▶ **SUPPLIED INFORMATION**:
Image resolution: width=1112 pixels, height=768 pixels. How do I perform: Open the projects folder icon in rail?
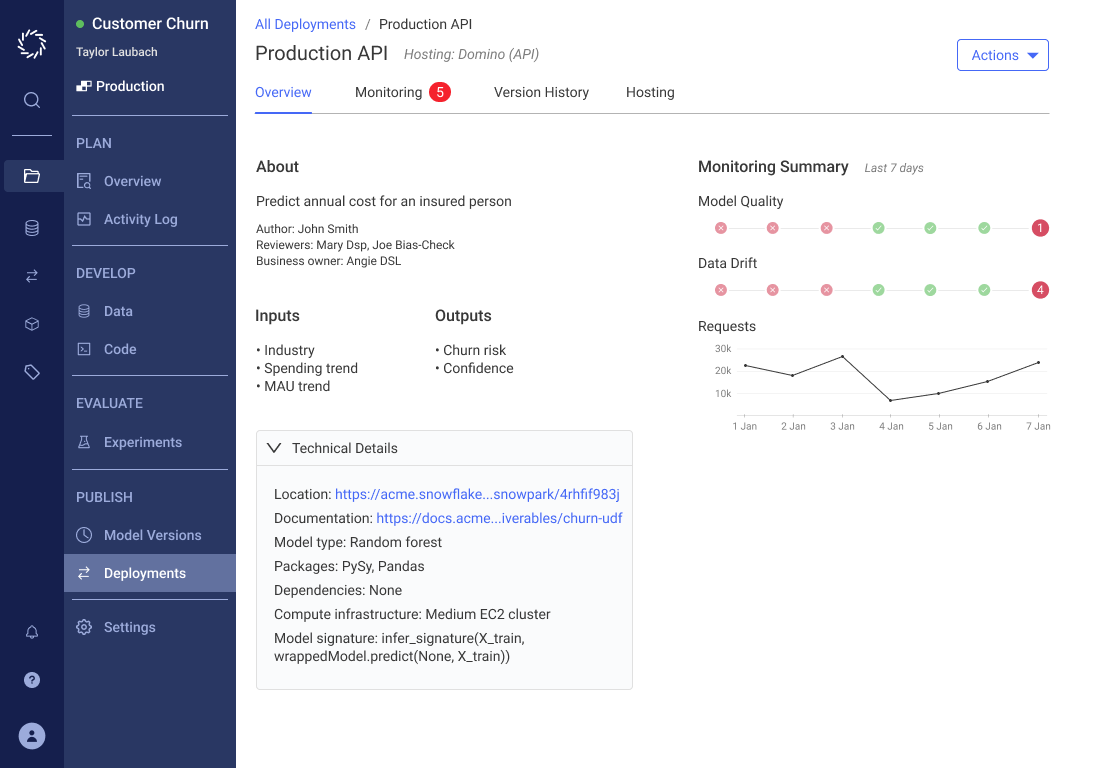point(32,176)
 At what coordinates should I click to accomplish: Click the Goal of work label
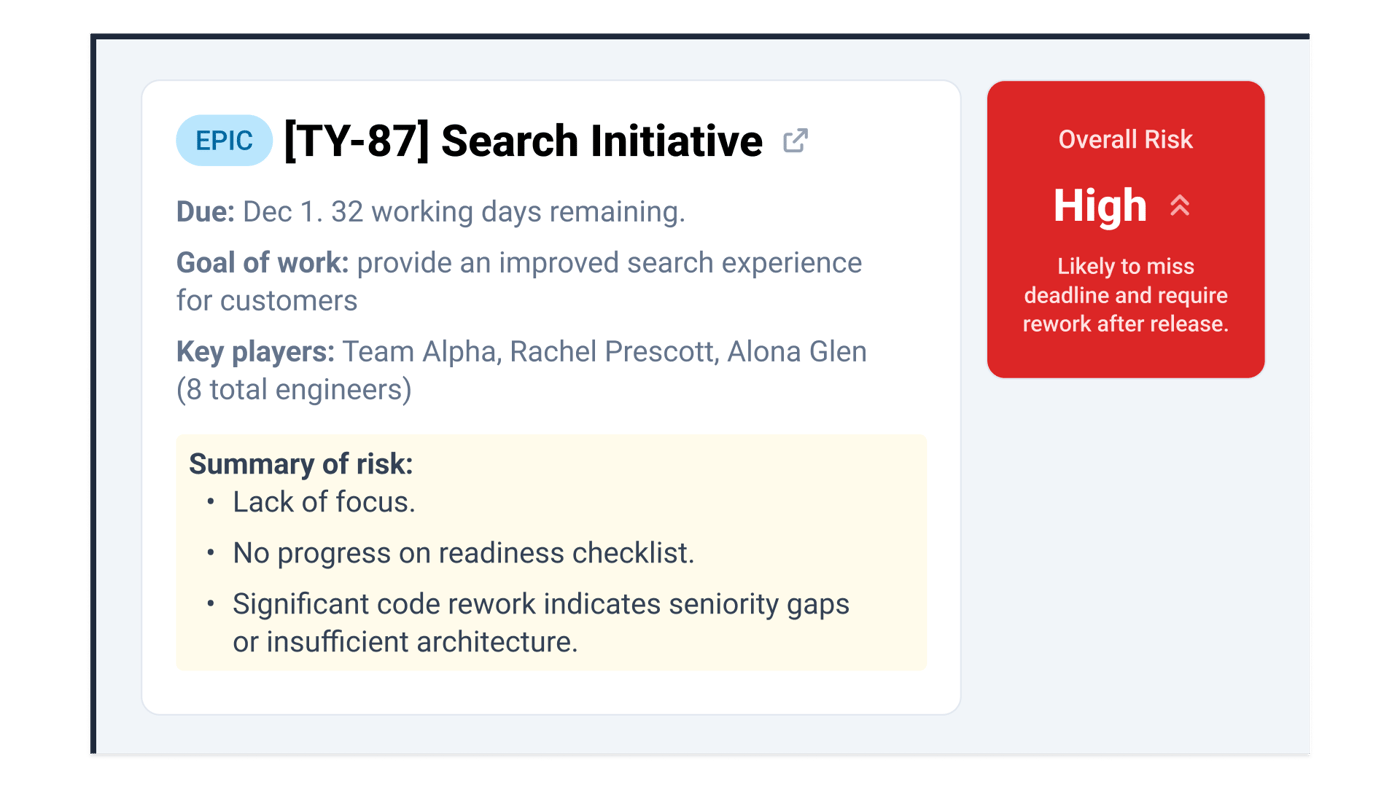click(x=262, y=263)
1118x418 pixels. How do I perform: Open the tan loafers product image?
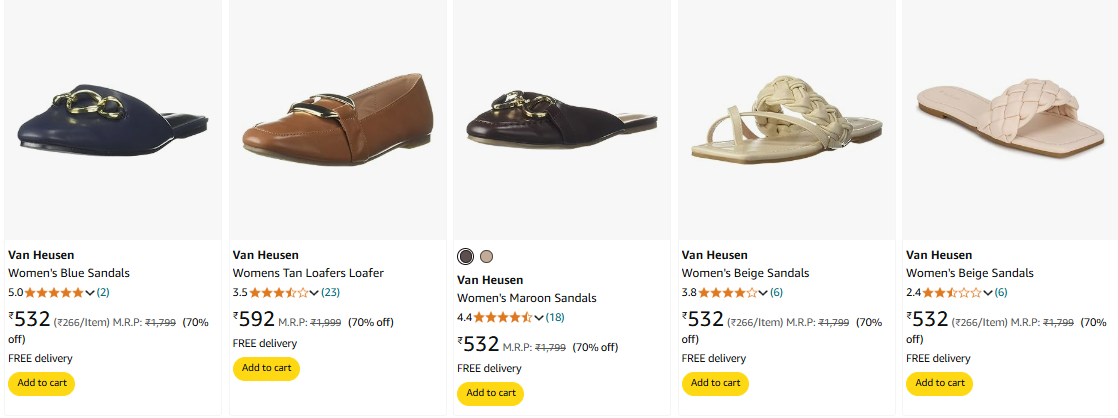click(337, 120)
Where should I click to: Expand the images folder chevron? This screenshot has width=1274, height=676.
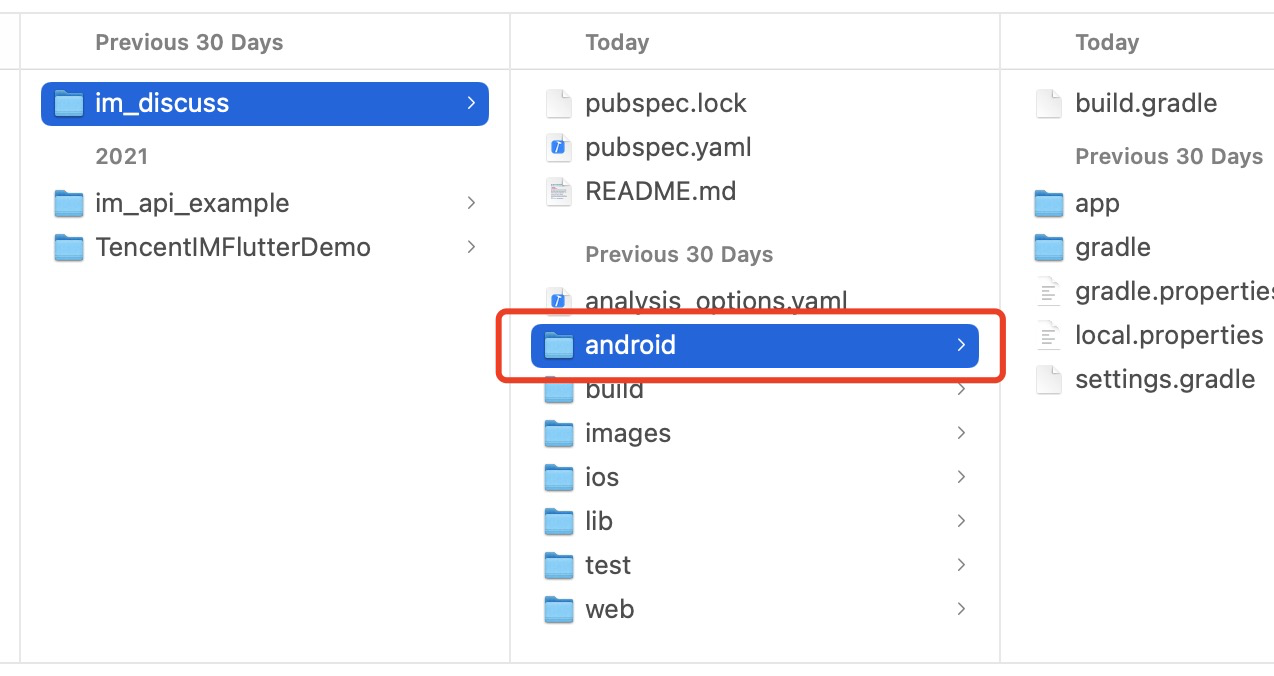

▶ **PROBLEM DESCRIPTION**: Please repeat exactly the lines from the one containing "At what coordinates" through the end of the entries, both included, omitting pictures.

▶ **TASK RESULT**:
 At what coordinates should I click to accomplish: Click the Goal of work label
click(x=262, y=263)
1118x418 pixels. How do I perform: Open the tan loafers product image?
click(337, 120)
Where should I click to: Expand the images folder chevron? This screenshot has width=1274, height=676.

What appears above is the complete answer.